- [EXERCISE TASK] Could you output, word for word, the stretch of the entries below that opens with the line containing "The image size is (1389, 868)." and closes with the line containing "I will pos(170,513).", both of those lines included?

- [EXCERPTED DATA]

#####

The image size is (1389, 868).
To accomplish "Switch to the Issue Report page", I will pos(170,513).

#####

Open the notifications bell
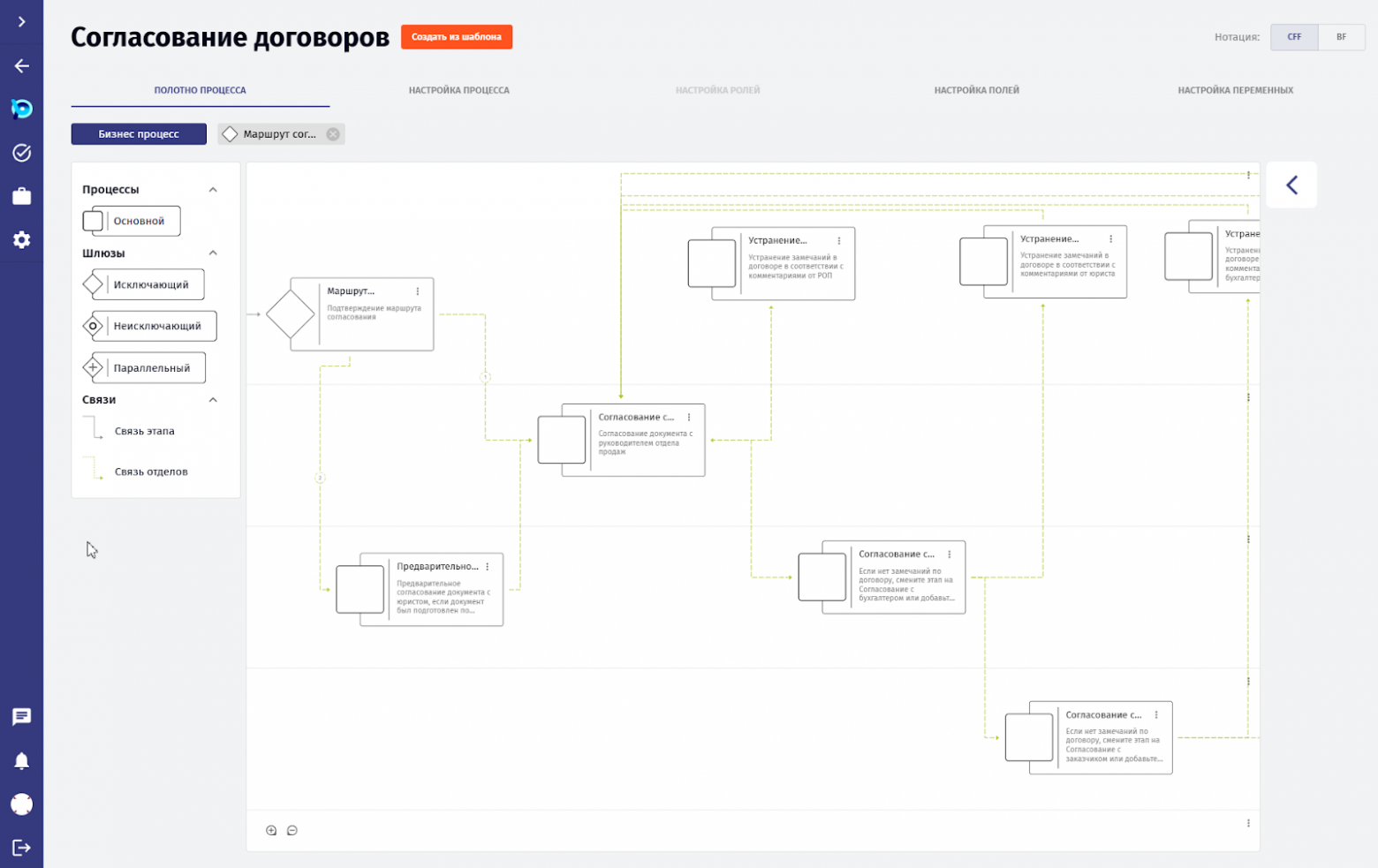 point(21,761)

#####

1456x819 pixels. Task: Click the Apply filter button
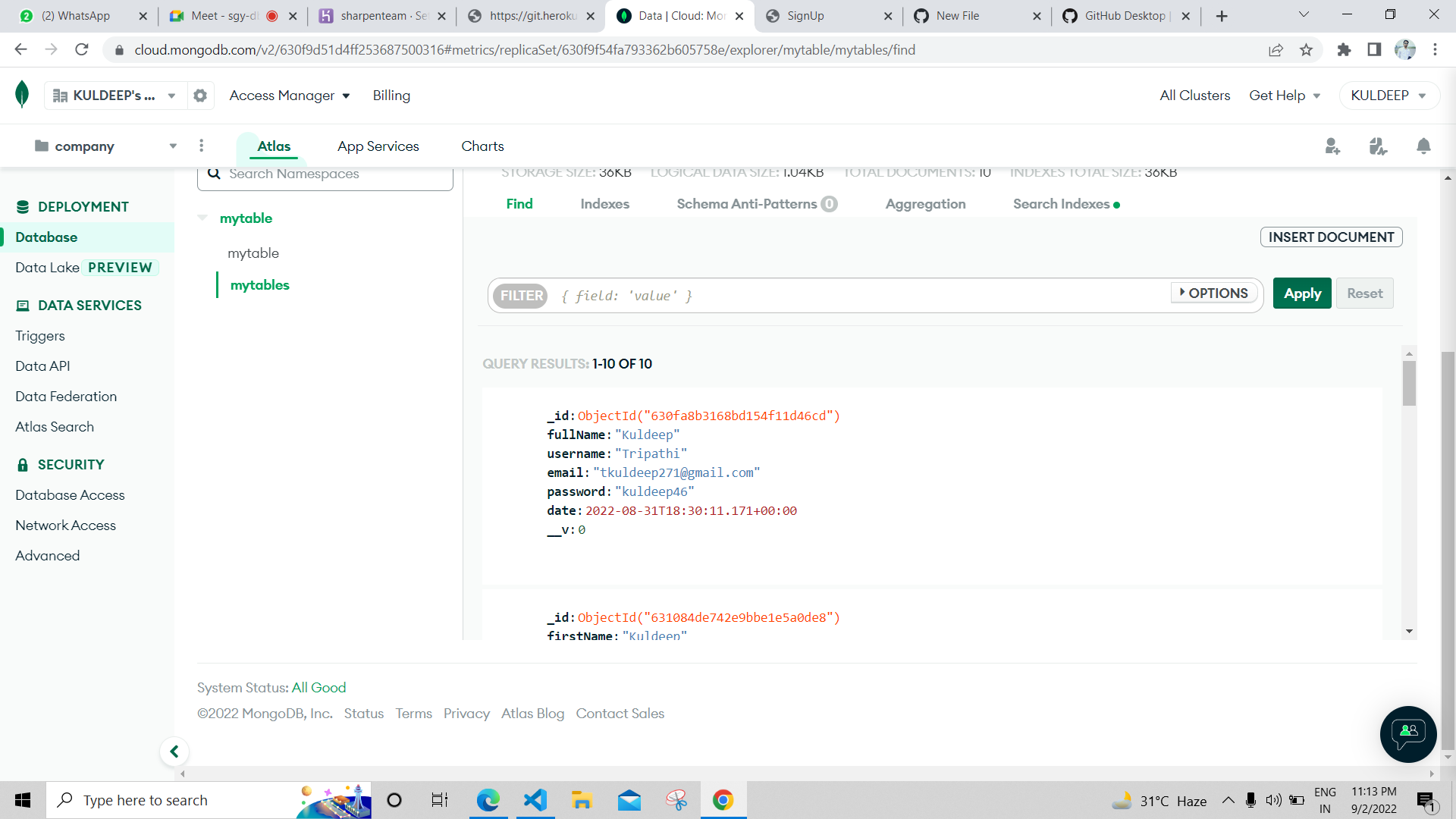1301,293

#####

- [COMPLETED EXERCISE]
The image size is (1389, 868).
To accomplish "Switch to the Issue Report page", I will pos(170,513).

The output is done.